**Input material:**
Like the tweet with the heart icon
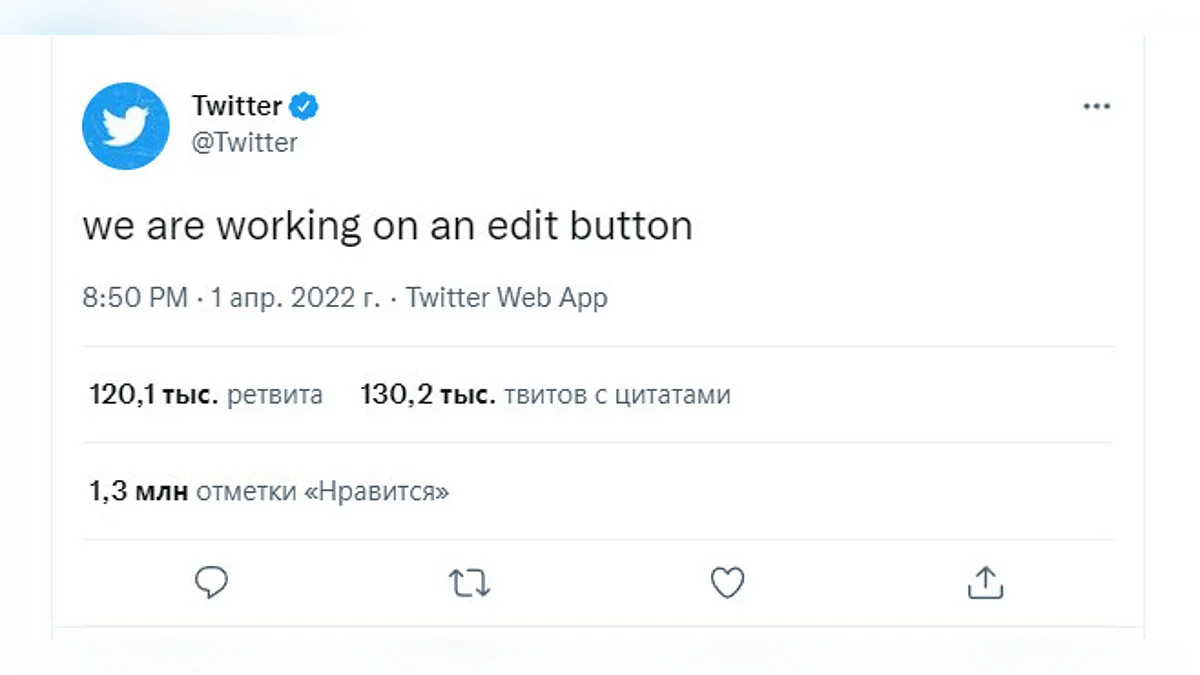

...

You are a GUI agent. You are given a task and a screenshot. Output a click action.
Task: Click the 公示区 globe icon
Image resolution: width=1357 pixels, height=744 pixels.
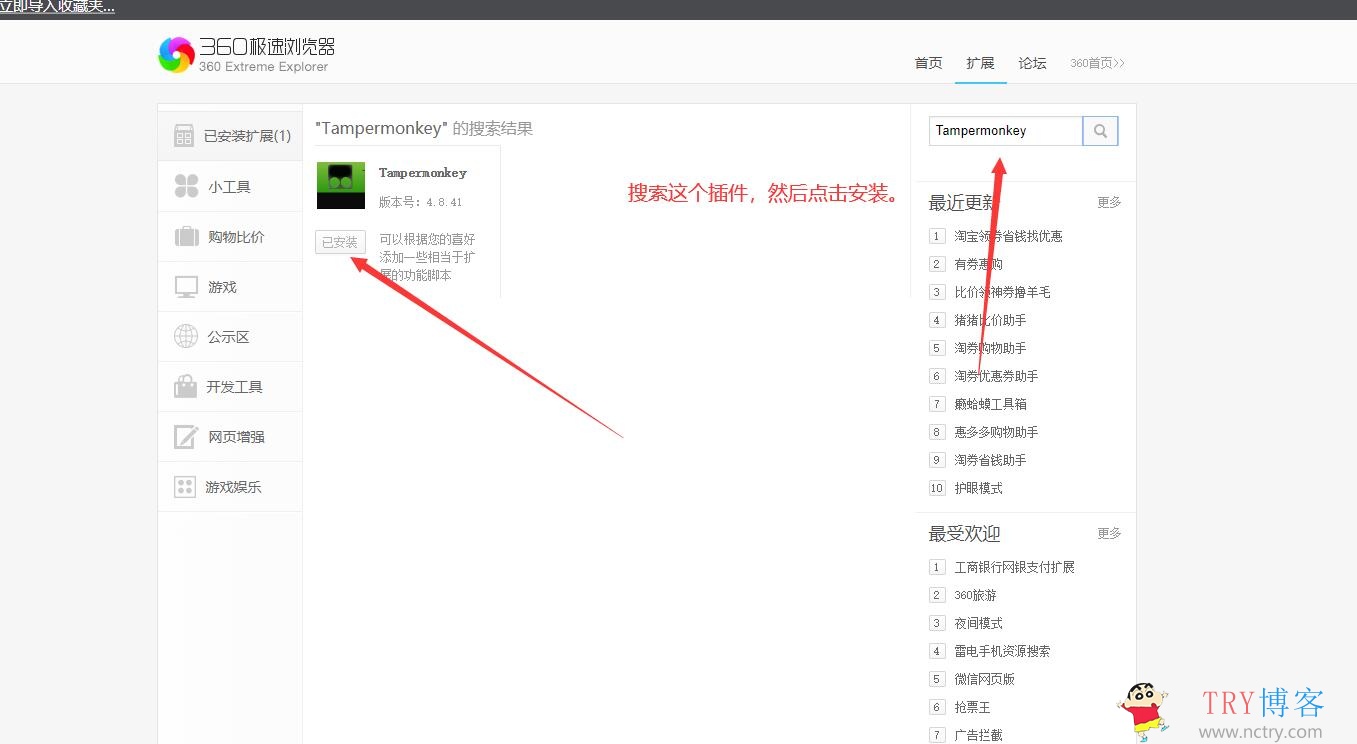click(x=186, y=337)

**Directions:**
Could you state how many lines above include the word "icon"? Reply with that number alone.

**Result of the task:**
2